The first book from bars, spirits, and cocktail expert Holly Graham, Managing Editor (International) of DRiNk Magazine, is a collection of cocktail recipes from some of the best and most influential bars from across Asia. As an academy chair of the World’s 50 Best Bars and Asia’s 50 Best Bars, Holly leverages her insight about the beverage industry to craft a book that serves as a definitive documentation of some of the most important cocktails to come out of the Asian bar scene.
It is very easy for a book about cocktails to turn into a list of recipes, a simple collection of curious concoctions sitting on a page waiting to be discovered. It is however rather unusual to find a cocktail book that reads like a ‘book’.
With Cocktails of Asia, Holly Graham manages to break free from the confines of a recipe list and enters the realm of cocktail chronicles. The book covers the stories behind the cocktails, the bars and cities they inhabit, and the bartenders that craft them. What comes through the 256 pages is the author’s love for the beverage industry as she transports the reader from region to region, visiting the bars she wants to talk about.
Voyaging its way through the Asian bar scene, the collection of 61 cocktails in the book covers many dimensions, from the tech-driven world of centrifuges, sous vide, and rotary evaporators to simple shakes and stirs. Each entry in the book, nose dives into the history of the bar and bartender, giving historical and geographical context and providing a seldom-seen glimpse of the beverage philosophy behind the cocktail.
My only grievance with the book is a minuscule one, which I would be remiss not to mention. It takes you on a journey through the Asian cocktail scene, moving quickly from country to country, style to style. This structure though at times gives the reader a small sense of disconnect between the recipes and philosophies as you move from Hong Kong to Manilla to Singapore in a span of nine pages.
While deeply entrenched in the beverage world, the book manages to be open and approachable for connoisseurs and casual readers alike. There are helpful breaks to cover lesser-known liquids like Batavia Arrack and Makgeolli while providing insights into the art of Japanese bartending from pioneers and legends of the industry like Hidatsa Ueno, Kazuo Uyeda, Shingo Golan, and others. The book also contains a section devoted to the various aromas of Baijiu.

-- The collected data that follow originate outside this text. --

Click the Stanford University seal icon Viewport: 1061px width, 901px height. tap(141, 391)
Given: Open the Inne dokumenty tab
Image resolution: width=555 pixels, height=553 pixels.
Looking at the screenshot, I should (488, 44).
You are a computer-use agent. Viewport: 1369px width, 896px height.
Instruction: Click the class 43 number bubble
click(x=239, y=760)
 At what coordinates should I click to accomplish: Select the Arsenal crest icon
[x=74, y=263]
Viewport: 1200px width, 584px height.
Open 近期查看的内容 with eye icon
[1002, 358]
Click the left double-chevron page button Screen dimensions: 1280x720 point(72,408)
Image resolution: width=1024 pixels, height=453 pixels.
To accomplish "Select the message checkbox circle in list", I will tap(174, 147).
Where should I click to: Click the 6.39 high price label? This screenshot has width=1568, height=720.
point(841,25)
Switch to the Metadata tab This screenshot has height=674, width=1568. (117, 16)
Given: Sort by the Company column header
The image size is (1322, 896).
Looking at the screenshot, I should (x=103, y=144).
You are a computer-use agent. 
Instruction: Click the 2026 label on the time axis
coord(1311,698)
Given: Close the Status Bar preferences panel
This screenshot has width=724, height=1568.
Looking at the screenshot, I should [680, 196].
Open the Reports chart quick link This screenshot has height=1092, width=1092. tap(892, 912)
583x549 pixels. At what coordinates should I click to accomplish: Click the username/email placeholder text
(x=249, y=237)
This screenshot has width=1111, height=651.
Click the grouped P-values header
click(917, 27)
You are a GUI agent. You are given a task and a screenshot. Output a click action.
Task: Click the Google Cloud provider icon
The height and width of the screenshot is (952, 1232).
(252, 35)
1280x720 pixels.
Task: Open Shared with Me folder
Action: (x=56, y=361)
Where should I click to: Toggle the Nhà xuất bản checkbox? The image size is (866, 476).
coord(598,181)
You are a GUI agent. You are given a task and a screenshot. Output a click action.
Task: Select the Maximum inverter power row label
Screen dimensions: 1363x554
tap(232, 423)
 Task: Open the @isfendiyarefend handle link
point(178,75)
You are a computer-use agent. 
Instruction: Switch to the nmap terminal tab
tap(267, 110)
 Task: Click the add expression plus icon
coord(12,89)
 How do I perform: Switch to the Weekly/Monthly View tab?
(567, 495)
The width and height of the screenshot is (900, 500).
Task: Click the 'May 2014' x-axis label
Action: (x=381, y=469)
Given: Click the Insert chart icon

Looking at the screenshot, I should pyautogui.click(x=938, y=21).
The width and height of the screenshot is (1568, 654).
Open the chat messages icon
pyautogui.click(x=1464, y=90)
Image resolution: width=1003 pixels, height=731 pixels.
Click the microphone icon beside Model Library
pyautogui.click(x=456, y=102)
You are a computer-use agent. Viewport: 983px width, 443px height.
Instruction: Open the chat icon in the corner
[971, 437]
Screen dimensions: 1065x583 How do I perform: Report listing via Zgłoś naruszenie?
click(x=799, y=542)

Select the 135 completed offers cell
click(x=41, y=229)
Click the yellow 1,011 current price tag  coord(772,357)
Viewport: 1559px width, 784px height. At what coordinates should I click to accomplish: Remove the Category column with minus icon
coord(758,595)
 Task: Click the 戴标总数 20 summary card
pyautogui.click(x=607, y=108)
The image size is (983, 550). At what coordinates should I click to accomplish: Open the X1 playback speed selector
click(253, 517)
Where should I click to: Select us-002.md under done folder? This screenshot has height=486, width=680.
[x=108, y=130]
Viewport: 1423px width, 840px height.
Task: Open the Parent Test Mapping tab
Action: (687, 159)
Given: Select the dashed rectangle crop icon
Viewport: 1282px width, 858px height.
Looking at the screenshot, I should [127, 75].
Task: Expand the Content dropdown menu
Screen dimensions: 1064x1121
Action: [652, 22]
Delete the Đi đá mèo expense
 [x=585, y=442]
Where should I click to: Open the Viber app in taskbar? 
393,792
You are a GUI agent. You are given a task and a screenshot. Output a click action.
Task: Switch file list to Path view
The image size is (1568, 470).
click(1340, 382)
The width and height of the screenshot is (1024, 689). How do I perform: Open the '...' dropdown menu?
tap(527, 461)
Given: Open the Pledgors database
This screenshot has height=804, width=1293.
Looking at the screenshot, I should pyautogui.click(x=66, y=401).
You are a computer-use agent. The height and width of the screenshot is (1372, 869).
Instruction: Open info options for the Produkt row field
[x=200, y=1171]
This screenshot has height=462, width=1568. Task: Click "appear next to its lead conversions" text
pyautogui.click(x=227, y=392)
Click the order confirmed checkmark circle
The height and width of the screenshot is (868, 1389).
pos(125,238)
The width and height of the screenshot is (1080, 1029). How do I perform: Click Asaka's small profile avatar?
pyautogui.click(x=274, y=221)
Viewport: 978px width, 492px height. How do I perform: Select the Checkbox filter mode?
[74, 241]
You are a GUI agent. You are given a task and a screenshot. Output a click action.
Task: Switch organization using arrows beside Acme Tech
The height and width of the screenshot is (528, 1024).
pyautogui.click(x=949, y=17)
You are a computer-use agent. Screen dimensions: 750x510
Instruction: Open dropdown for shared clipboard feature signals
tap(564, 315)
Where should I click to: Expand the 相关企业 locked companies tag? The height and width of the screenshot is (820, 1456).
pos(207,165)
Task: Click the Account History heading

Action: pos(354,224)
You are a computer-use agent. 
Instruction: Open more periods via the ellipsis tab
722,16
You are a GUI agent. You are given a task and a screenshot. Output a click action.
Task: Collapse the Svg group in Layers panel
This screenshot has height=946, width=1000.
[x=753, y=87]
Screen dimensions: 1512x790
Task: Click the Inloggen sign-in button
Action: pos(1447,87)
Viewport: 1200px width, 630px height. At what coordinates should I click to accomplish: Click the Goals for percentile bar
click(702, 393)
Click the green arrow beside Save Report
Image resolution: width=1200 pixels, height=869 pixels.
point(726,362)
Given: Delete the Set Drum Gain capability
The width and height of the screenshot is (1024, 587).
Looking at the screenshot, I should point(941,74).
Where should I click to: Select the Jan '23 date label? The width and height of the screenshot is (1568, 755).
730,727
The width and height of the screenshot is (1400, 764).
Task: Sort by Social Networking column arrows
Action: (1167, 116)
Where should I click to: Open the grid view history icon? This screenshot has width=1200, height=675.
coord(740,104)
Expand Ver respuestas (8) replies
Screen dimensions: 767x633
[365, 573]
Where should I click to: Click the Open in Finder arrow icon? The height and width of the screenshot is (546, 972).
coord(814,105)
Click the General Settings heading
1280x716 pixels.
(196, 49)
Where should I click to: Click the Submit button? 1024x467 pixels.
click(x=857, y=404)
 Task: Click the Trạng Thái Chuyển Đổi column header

As a member of the local beverage community writing this review, it is common to feel hard done by when reading a recipe book of Asian cocktails and seeing the creativity coming out of Singapore, Hong Kong, Japan, Korea, and the like, with no mention of any bars from India. That fear gets buried quickly as Delhi’s Sidecar, Mumbai’s The Bombay Canteen, and Goa’s Bar Tesouro fill sections in the book and give the Indian bar community the representation it deserves.